### MATERIAL FOR THIS TASK
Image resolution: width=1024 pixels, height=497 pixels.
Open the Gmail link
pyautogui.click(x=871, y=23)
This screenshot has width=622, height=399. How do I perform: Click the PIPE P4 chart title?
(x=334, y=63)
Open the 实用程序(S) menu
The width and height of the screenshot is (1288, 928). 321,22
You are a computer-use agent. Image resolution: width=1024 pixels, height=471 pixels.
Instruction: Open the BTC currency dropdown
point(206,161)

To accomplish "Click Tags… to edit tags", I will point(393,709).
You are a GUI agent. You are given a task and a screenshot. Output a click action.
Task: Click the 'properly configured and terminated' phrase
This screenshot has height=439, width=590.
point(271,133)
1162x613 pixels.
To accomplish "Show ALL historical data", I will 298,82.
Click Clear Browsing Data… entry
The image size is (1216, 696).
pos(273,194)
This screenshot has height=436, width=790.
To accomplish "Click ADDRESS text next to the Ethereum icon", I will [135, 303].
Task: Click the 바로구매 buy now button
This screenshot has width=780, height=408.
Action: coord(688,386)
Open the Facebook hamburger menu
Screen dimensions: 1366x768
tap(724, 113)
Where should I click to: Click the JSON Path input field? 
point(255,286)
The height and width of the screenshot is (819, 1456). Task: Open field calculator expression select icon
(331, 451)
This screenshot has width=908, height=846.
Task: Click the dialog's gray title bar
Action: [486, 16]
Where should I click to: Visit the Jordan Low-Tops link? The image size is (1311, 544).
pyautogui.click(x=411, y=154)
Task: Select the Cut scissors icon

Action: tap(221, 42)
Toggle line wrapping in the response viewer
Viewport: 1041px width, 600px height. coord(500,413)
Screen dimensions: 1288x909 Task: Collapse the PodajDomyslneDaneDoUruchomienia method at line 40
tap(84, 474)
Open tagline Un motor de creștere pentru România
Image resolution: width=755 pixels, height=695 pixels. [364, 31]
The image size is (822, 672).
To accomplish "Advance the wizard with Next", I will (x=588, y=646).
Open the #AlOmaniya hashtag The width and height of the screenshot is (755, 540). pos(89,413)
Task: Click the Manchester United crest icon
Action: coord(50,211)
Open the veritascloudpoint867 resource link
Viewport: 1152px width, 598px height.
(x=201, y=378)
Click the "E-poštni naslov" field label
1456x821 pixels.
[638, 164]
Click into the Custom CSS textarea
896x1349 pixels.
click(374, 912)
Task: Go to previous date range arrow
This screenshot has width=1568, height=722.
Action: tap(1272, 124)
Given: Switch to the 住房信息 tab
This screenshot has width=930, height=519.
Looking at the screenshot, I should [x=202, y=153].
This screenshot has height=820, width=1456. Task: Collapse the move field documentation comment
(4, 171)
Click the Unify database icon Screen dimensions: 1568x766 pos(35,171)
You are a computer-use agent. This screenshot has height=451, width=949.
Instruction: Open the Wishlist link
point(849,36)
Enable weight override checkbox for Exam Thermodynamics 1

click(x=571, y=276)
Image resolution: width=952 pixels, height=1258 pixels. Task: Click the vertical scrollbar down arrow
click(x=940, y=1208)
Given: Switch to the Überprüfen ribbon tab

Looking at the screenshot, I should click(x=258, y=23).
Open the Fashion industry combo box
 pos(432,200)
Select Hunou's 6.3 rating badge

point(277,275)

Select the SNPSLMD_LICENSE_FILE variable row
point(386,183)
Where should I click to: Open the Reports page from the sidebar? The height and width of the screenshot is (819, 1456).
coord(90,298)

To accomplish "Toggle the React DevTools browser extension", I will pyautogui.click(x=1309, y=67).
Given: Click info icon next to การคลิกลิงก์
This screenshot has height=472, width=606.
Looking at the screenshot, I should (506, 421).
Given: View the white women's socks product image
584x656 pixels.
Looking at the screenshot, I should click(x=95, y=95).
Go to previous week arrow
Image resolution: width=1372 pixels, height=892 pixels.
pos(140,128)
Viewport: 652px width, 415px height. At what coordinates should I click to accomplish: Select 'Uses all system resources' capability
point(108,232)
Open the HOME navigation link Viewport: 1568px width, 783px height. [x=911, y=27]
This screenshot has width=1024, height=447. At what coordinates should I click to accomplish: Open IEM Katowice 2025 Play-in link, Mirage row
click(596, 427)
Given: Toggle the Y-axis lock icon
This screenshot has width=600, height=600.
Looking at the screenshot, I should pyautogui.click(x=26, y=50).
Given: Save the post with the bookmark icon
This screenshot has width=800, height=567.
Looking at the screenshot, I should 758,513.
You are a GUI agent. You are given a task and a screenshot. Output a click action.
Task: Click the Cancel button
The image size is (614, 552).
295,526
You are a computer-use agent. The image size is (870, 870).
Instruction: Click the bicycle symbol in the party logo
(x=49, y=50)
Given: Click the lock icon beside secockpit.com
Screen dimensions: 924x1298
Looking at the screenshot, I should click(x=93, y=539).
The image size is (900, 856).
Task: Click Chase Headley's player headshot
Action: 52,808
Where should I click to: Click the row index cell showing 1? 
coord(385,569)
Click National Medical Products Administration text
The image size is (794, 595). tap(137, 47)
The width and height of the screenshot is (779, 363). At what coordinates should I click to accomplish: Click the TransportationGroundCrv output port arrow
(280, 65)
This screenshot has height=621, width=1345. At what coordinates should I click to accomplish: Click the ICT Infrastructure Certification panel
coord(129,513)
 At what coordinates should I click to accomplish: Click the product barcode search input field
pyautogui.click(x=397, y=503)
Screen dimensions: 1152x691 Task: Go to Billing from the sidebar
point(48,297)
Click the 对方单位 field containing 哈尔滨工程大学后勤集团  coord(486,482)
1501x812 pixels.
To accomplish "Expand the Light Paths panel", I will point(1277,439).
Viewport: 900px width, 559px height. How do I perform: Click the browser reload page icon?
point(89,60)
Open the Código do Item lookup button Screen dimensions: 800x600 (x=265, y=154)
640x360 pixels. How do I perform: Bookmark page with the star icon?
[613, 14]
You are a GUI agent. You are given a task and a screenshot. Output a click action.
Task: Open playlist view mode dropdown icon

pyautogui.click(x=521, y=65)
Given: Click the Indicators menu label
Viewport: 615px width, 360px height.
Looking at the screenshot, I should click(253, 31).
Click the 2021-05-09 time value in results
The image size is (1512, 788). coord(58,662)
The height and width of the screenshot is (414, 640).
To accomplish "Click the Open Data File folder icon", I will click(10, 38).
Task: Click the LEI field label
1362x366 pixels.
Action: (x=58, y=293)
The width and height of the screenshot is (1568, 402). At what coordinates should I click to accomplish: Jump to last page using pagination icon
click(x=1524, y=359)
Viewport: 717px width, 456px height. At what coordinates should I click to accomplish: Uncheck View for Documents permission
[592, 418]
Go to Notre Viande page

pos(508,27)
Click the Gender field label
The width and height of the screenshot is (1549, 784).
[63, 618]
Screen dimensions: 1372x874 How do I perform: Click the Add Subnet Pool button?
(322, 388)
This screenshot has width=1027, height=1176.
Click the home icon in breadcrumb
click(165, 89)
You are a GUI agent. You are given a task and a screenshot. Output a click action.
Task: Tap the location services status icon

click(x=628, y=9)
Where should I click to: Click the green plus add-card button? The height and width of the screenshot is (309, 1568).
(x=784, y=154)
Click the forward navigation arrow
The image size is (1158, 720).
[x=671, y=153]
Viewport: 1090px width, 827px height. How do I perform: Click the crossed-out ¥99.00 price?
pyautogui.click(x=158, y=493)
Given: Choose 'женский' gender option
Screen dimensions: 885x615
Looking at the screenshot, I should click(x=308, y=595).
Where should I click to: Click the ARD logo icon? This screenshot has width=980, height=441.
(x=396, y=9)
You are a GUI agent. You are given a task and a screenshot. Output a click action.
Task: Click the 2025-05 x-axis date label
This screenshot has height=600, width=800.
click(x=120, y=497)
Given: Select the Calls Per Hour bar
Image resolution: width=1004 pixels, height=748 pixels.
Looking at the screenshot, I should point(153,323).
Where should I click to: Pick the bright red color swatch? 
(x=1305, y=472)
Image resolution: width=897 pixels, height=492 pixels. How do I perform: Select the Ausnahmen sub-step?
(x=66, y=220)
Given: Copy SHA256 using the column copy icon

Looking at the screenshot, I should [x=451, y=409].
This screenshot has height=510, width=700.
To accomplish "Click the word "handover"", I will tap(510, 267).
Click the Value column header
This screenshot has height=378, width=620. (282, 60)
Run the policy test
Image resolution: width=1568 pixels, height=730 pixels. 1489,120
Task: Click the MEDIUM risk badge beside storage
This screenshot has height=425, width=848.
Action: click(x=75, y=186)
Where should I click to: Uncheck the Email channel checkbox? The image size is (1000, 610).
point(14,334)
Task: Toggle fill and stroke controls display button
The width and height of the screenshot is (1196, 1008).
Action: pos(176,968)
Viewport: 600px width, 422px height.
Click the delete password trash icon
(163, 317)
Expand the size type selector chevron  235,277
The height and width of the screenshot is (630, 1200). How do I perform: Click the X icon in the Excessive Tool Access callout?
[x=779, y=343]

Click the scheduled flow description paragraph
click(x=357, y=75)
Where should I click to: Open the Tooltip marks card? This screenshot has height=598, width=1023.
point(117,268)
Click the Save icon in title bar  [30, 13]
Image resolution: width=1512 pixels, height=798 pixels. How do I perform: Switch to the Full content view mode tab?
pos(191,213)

### WHAT THE TASK ASKS
Arrange the entries above, from the line containing "You are a computer-use agent. This" through the line containing "click(596, 427)", as a JSON list of strings with one string per line, leaving out blank lines.

### RESULT OF THE EXERCISE
[
  "You are a computer-use agent. This screenshot has height=451, width=949.",
  "Instruction: Open the Wishlist link",
  "point(849,36)",
  "Enable weight override checkbox for Exam Thermodynamics 1",
  "click(x=571, y=276)",
  "Image resolution: width=952 pixels, height=1258 pixels. Task: Click the vertical scrollbar down arrow",
  "click(x=940, y=1208)",
  "Given: Switch to the Überprüfen ribbon tab",
  "Looking at the screenshot, I should click(x=258, y=23).",
  "Open the Fashion industry combo box",
  " pos(432,200)",
  "Select Hunou's 6.3 rating badge",
  "point(277,275)",
  "Select the SNPSLMD_LICENSE_FILE variable row",
  "point(386,183)",
  "Where should I click to: Open the Reports page from the sidebar? The height and width of the screenshot is (819, 1456).",
  "coord(90,298)",
  "To accomplish \"Toggle the React DevTools browser extension\", I will pyautogui.click(x=1309, y=67).",
  "Given: Click info icon next to การคลิกลิงก์",
  "This screenshot has height=472, width=606.",
  "Looking at the screenshot, I should (506, 421).",
  "Given: View the white women's socks product image",
  "584x656 pixels.",
  "Looking at the screenshot, I should click(x=95, y=95).",
  "Go to previous week arrow",
  "Image resolution: width=1372 pixels, height=892 pixels.",
  "pos(140,128)",
  "Viewport: 652px width, 415px height. At what coordinates should I click to accomplish: Select 'Uses all system resources' capability",
  "point(108,232)",
  "Open the HOME navigation link Viewport: 1568px width, 783px height. [x=911, y=27]",
  "This screenshot has width=1024, height=447. At what coordinates should I click to accomplish: Open IEM Katowice 2025 Play-in link, Mirage row",
  "click(596, 427)"
]